Les Halles D'Anjou
- Location: Montreal, Quebec
- Coordinates: 45°35′53″N 73°34′4″W﻿ / ﻿45.59806°N 73.56778°W
- Address: 7500 Galeries d'Anjou Blvd. Anjou, Quebec H1M 3M4
- Opened: 1981
- Management: Sandalwood Management
- Owner: Sandalwood Management
- Stores: 40
- Anchor tenants: 2
- Floor area: 106,100 sq ft (9,860 m^{2}).
- Floors: 1
- Parking: 755
- Website: www.hallesdanjou.com/en/home.html

= Les Halles D'Anjou =

Les Halles D'Anjou is a small-sized shopping mall located in the Anjou borough of Montreal, Quebec, Canada. Tenants include Archambault and the Fruiterie 440 supermarket. It is located on Des Galeries-D'Anjou Boulevard, facing the larger CF Galeries D'Anjou mall.

== History ==
Les Halles D'Anjou started as a farmer's market in 1981, and was a common public place for families to gather.
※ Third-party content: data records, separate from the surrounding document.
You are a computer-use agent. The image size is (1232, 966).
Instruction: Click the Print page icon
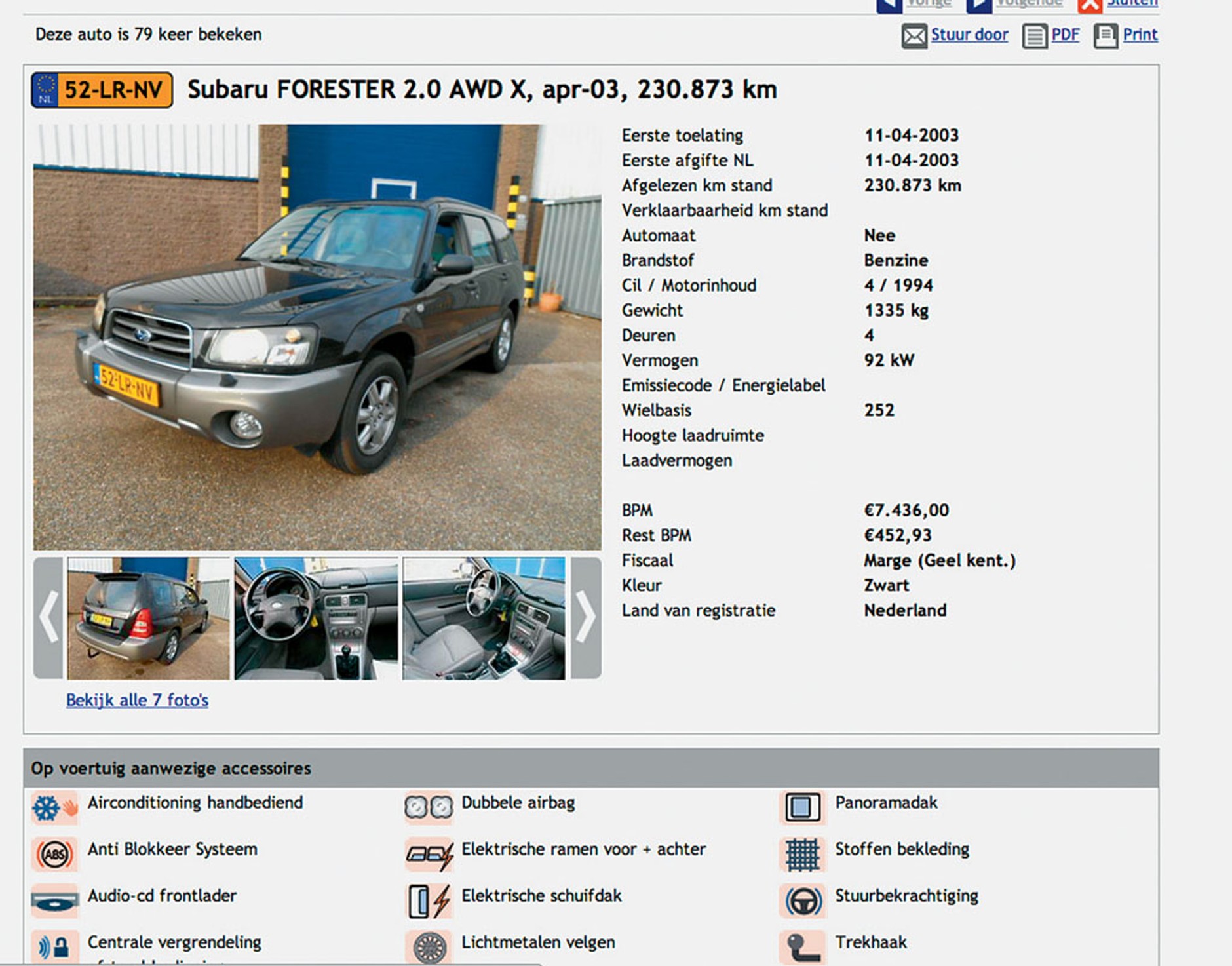(1106, 36)
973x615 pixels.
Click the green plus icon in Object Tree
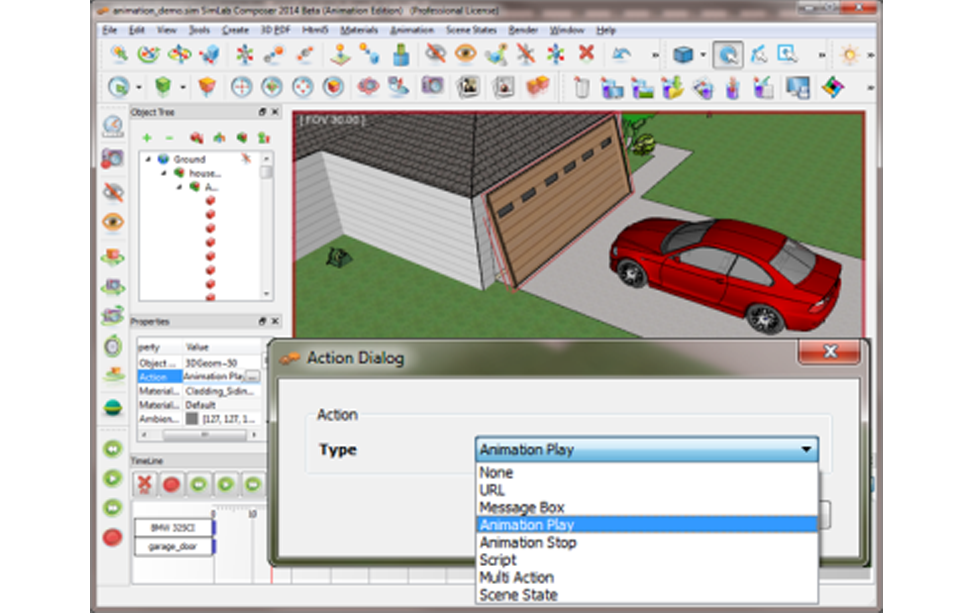click(x=147, y=137)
It had rides for children to pass the time while their parents shopped. The farmer's market continues to operate seasonally. Family events continue to take place at the mall.

Archambault and the Fruiterie 440 supermarket are the mall's anchor tenants. Other retailers include Dollarama, Uniprix and the Odessa seafood market.